순응도 기반의 구동기 동적 성능 최적화

  • Son, Young-Kap (Dept. of Mechanical & Automotive Engineering, Andong Nat'l Univ.)
  • 손영갑 (안동대학교 기계자동차공학과)
  • Received : 2012.05.17
  • Accepted : 2012.06.29
  • Published : 2012.11.01

Abstract

This study shows the conformance-based design results of a fourth-order dynamic actuator showing a performance variation caused by variation in the components as well as aero-induced disturbances. The actuator comprises a BLDC motor, spur gear and worm gear assembly, and canard. The actuator performance was evaluated by using time-variant angle information of the canard.
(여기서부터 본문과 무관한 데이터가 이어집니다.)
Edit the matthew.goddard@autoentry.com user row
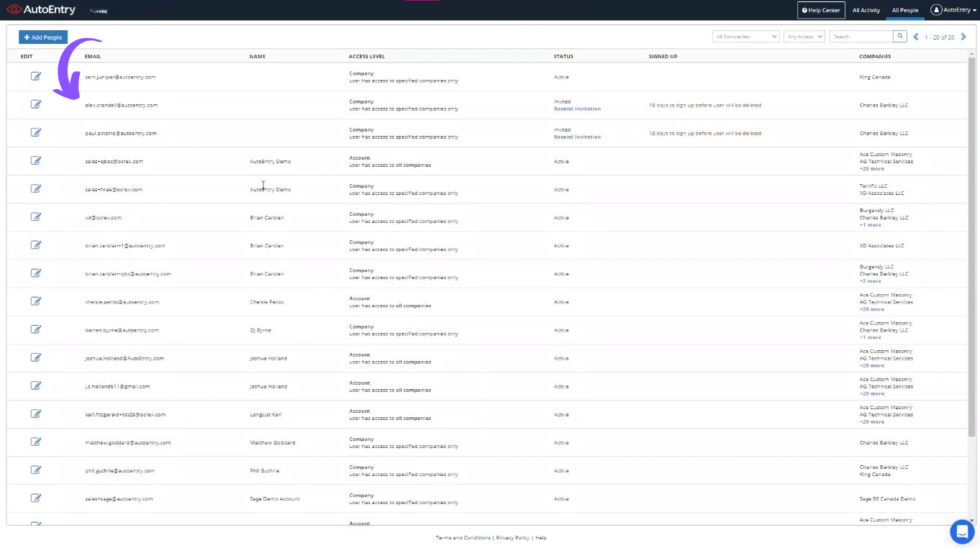[x=36, y=441]
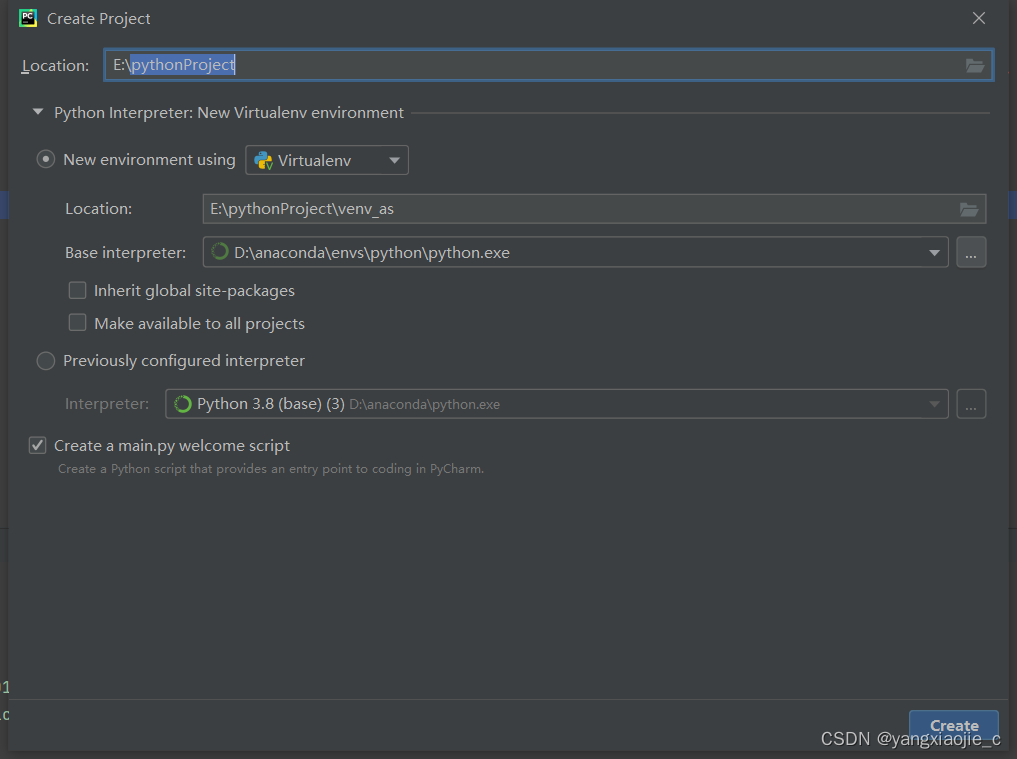This screenshot has width=1017, height=759.
Task: Click the green ring icon beside Python 3.8
Action: tap(183, 404)
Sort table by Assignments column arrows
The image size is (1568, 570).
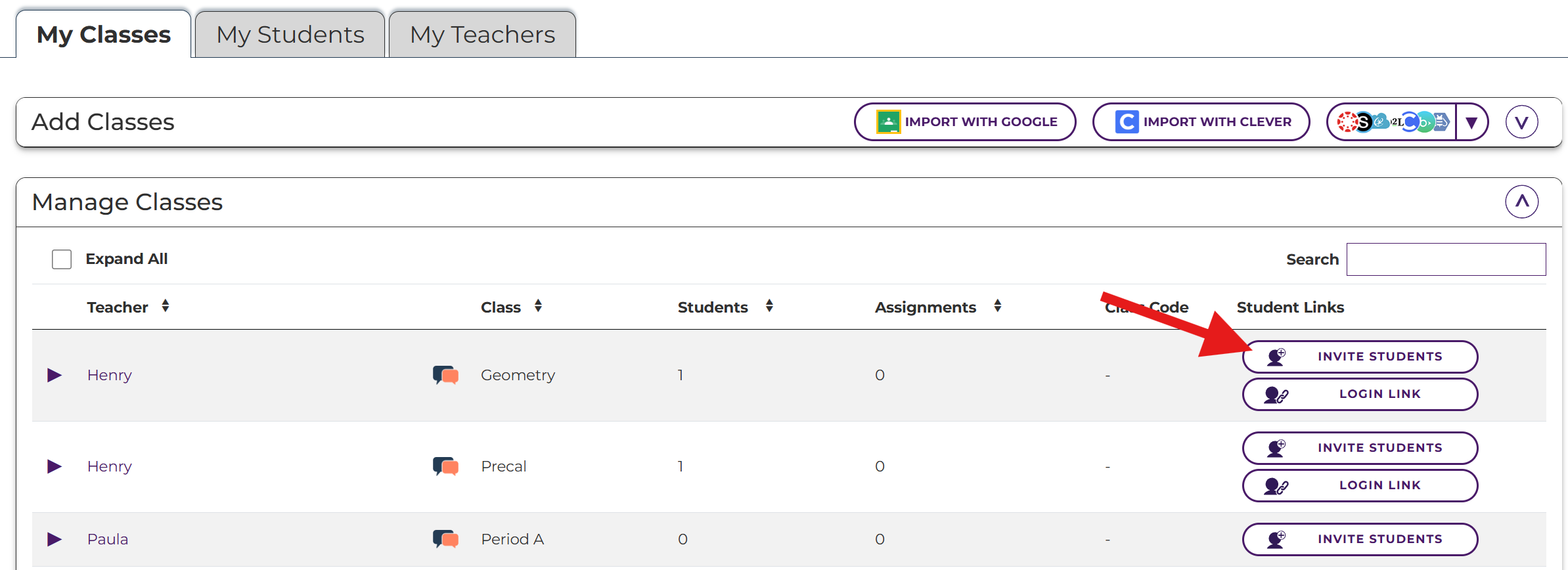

Based on the response surface models, critical system variables were screened using F-tests, and then, the performance was approximated as a function of the variables because it is difficult to determine the performance of a high-order dynamic system as a function of system variables through analytical approaches. In this study, the conformance of uncertain performance to the specification was defined as a probability measure. The design variables obtained by optimizing the measure can provide actuator performance conforming to the specifications considered, even though there is a variation in both the components and the aero-induced disturbances.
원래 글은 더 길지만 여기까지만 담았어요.